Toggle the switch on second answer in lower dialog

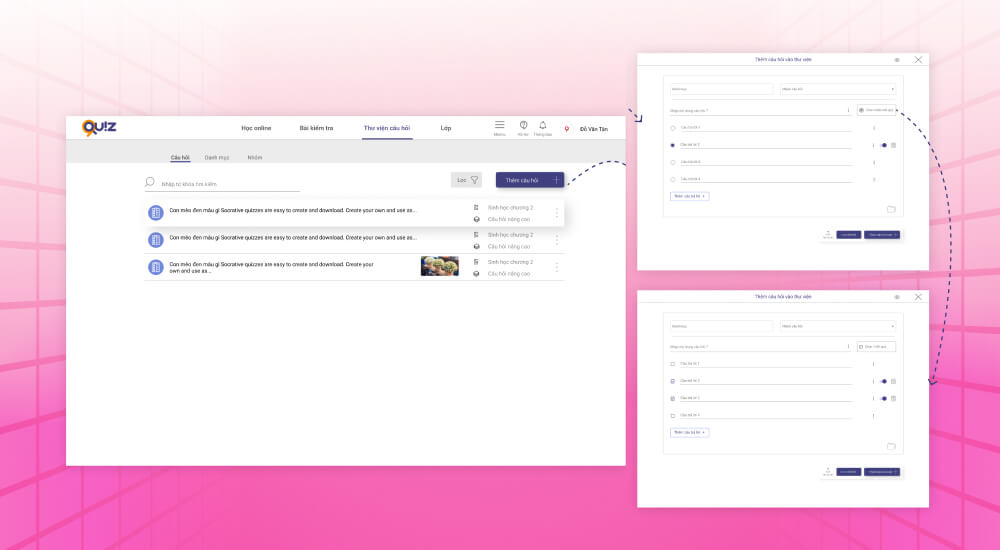point(883,381)
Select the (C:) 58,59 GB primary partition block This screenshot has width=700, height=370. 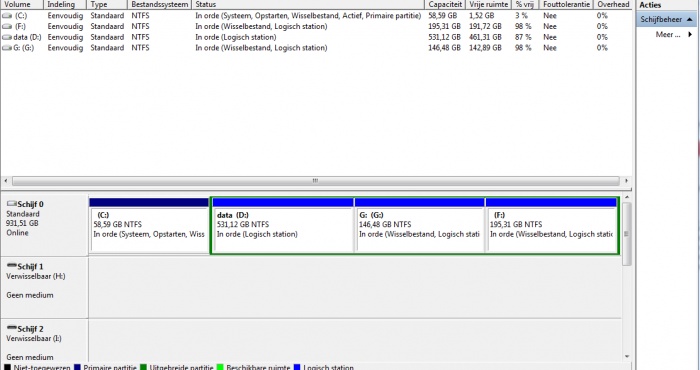coord(149,225)
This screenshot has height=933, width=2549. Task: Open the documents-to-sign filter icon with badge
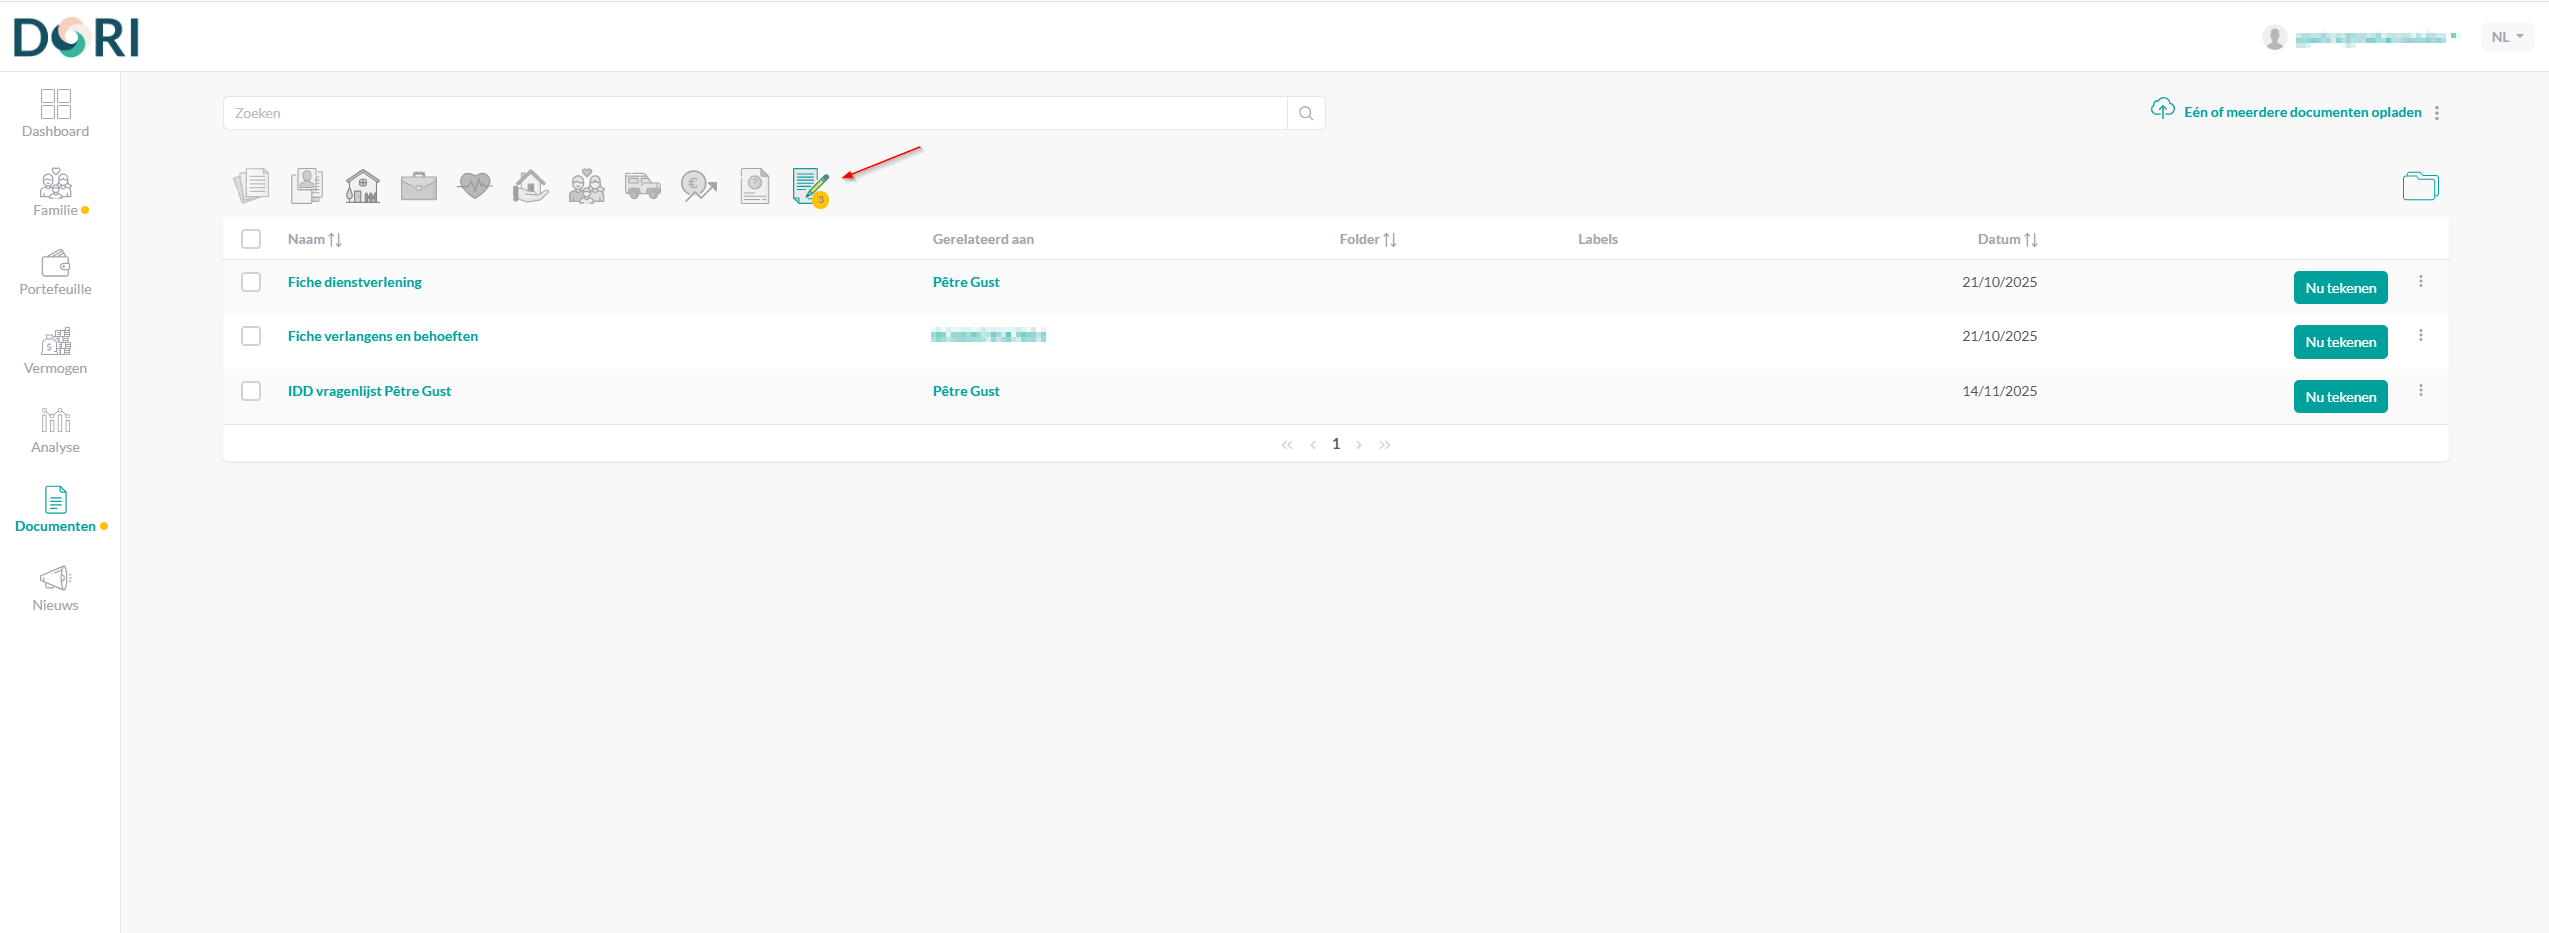point(810,186)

------

EXERCISE AIM | Extract the lines beginning with the one that contains "This screenshot has height=933, width=2549." and ending with the last line of the listing. Keep them exact and drop the pictures.

RESPONSE TO THIS TASK |
This screenshot has height=933, width=2549. Task: Open the documents-to-sign filter icon with badge
point(810,186)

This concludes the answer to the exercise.